▶ [Texte d'étude]
■ ■ ■

Or, cette pulsion dionysiaque n'a plus rien à voir avec l'ordre culturel renversé qui est progressivement devenu le nôtre. Ce dernier en effet prône pour Evola un espèce de flux dionysiaque dévoyé et maladif, dont les eaux inférieures (qu'il oppose aux eaux supérieures, démeterienne), plutôt que d'assurer une régénération du tissu social et des institutions soumises au temps et à la mort, prétend par lui-même constituer des formes fluides à son image, en affaiblissant les restes que la culture traditionnelle aura légué, et les instincts collectifs en général : répugner à la souffrance générée par des rapports hiérarchiques, aimer tout le monde (ce qui est le plus sûr moyen de n'aimer personne), traduction de la tension spirituelle et symbolique de l'homme en terme de "bonheur" matériel (les "plaisirs" et les "souffrances" d'esclave de Nietzsche).. Cette société est :
- Tellurique : idéologie matérialiste (positivisme scientifique, libéralisme, marxisme) et systèmes de pensée vitalistes.
- Dionysiaque : dominance messianique nette pour l'informe, le flou, l'illimité : à l'abolition des frontières doit répondre l'abolition des différences sexuelles (discours festifs promouvant les phénomènes de promiscuité, réalité de rapports atomisés) et de tout mode de pensée fondé sur de la distinction hiérarchique, voir de la distinction tout court, la norme de la société du travail est à la "flexibilité" et à l'"adaptativité", savoir suivre "le flux des opportunités" à entreprendre, etc. Au niveau du corps, théorie des "machines désirantes" de Deleuze ; au niveau des relations de couple, "l'amour collaboratif" d'Attali.
-Lunaire : culte de l'abstraction dans les arts et les sciences, culture séparée de la vie ou faisant en sorte que celle-ci suive des abstractions vides (le néant de la "liberté" des modernes, des virtualités infinies), intellectualisme, hypertrophie du sens critique, créativité individuelle égotique et esthétisante, psychanalyse, prédominance accordée à tout ce qui est sexuel ou instinctif.
Tous ces auteurs ont connu l'âge d'or de l'occultisme orientaliste, et y ont eux-mêmes contribué assez significativement. Leur influence ne s'est pas cantonnée à des cercles, des loges, des sectes, mais a également inspiré des écrivains (de mémoire, Barjavel et André Breton étaient lecteurs de Guénon), des intellectuels (Louis Pauwels et Arnaud Desjardins furent dans leur jeunesse des disciples de Gurdjieff), des courants politiques (le MSI s'abreuvait volontiers chez Evola).
Pour l'élévation de l'âme, je vous encourage à consulter directement les écrits directs et rapportés de nombreux gurus indiens des ~150 dernières années (dont la diffusion a été garantie par le courant occultiste occidental), ou leurs variantes tibétaines et est-asiatiques (Tao, Zen). Toutes ces spiritualités ayant souvent pour racine commune les enseignements du Vedanta.

■ ■ ■

▶ [Données présentées]
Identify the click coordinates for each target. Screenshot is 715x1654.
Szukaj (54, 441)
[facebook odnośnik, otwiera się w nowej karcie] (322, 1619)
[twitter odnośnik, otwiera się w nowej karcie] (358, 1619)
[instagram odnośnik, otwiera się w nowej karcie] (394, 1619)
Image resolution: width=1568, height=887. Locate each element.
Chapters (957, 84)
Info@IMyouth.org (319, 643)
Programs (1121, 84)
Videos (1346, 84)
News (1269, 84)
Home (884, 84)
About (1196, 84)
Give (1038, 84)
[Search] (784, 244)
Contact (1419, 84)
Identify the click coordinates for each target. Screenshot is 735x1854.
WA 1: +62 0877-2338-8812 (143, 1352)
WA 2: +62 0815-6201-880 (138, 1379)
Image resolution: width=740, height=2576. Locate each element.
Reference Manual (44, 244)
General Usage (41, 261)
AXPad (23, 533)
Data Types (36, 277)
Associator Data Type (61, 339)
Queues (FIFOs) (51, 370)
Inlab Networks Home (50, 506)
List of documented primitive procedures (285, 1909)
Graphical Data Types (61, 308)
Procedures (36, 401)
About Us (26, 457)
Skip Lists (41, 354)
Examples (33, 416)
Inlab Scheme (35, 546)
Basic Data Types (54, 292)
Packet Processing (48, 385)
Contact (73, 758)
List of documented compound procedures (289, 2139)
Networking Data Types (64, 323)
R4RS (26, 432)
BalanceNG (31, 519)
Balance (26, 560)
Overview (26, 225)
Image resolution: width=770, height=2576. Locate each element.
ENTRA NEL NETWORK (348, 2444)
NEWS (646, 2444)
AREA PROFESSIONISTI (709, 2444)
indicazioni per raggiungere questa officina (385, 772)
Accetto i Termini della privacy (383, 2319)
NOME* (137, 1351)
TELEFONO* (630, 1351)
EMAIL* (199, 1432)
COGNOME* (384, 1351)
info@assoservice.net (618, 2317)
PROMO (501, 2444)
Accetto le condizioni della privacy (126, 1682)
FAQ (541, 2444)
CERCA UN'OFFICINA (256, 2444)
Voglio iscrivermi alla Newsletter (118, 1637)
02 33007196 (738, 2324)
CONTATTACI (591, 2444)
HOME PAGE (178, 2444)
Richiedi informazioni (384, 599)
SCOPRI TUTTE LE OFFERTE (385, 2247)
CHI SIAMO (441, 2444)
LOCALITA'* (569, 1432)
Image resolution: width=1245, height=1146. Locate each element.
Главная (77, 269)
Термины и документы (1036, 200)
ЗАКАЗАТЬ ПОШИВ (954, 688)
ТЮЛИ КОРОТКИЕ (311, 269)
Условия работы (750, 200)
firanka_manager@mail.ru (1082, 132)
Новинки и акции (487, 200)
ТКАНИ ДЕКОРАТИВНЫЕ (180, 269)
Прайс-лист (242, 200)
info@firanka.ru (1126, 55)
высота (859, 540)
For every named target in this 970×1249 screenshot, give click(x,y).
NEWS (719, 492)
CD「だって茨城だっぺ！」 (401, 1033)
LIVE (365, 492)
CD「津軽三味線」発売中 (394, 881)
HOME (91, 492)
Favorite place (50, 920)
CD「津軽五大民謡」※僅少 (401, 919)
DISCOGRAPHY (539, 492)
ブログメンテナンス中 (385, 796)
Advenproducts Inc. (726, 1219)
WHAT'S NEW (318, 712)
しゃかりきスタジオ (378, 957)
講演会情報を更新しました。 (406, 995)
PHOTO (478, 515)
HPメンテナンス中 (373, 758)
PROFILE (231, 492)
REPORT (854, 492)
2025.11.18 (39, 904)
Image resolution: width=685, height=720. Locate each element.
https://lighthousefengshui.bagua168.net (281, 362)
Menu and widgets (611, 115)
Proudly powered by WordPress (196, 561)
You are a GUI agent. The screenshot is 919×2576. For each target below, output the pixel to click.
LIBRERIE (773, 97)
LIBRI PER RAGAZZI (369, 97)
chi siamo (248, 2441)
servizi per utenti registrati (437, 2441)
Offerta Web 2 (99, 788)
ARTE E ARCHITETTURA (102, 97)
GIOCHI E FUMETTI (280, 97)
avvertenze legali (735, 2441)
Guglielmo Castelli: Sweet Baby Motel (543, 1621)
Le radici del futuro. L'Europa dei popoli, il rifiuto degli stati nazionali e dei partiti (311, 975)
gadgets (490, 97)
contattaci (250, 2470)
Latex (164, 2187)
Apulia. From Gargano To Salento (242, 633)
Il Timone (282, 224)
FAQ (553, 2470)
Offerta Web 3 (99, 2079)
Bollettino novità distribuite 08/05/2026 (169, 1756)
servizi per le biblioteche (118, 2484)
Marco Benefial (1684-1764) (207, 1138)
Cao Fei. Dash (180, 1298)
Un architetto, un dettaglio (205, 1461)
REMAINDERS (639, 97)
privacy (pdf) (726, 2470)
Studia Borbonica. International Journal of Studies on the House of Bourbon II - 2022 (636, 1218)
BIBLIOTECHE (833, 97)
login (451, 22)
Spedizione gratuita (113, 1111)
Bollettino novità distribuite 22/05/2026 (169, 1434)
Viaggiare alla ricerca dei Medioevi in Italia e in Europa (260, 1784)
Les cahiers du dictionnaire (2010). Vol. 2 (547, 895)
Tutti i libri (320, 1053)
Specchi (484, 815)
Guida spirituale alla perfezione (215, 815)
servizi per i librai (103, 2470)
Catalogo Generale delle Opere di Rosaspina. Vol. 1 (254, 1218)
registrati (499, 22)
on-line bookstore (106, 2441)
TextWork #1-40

■ ■ ■

▶ [Votre objectif]
Selon le texte d'étude, quelles deux personnes furent dans leur jeunesse des disciples de Gurdjieff ? Appuyez-vous uniquement sur le texte d'étude.

▶ [Réponse attendue]
Louis Pauwels et Arnaud Desjardins.